→ SOURCE DATA:
+---+

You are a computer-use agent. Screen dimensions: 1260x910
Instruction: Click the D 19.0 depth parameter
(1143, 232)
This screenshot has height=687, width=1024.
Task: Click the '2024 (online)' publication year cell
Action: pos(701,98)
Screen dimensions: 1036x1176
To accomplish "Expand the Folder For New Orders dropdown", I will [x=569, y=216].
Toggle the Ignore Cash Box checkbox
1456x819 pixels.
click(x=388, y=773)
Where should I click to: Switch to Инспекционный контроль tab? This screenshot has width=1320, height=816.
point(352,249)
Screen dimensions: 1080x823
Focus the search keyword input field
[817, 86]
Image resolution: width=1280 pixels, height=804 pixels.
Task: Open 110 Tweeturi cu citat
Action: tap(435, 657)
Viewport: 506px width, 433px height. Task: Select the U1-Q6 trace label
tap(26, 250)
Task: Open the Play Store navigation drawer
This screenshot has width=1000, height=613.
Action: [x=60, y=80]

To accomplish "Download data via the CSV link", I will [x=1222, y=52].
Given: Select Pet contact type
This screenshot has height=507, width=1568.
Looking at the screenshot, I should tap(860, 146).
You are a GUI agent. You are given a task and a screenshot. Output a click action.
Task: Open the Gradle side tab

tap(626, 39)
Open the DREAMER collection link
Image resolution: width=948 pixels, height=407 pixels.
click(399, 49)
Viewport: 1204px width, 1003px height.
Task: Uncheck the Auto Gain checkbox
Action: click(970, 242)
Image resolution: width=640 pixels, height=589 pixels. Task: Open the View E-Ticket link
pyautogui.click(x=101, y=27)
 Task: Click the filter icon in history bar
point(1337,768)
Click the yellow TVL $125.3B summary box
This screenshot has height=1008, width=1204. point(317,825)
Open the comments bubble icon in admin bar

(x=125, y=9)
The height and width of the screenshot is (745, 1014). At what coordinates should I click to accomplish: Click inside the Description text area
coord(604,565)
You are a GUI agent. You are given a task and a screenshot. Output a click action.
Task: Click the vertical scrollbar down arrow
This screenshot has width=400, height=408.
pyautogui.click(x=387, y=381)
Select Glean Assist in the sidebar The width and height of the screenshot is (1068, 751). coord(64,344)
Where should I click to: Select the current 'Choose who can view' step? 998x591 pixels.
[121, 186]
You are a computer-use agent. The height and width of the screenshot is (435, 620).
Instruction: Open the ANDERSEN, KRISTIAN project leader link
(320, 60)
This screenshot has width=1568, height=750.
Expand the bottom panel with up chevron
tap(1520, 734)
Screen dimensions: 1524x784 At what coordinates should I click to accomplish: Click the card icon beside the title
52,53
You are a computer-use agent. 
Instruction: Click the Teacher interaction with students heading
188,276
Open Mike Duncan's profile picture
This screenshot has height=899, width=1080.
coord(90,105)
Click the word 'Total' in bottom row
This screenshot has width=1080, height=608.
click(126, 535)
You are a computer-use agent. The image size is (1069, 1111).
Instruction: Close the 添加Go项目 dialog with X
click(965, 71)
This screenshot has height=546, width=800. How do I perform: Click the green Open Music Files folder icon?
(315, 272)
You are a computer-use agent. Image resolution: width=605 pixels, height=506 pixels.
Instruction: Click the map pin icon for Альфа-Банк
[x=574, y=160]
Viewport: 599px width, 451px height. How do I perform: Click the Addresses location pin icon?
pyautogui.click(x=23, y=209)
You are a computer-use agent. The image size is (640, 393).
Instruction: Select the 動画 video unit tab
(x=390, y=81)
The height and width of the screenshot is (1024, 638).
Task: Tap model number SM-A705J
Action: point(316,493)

+---+

Establish how many lines of the entries hold the word "computer", giving nothing but the number.

→ FINAL ANSWER:
6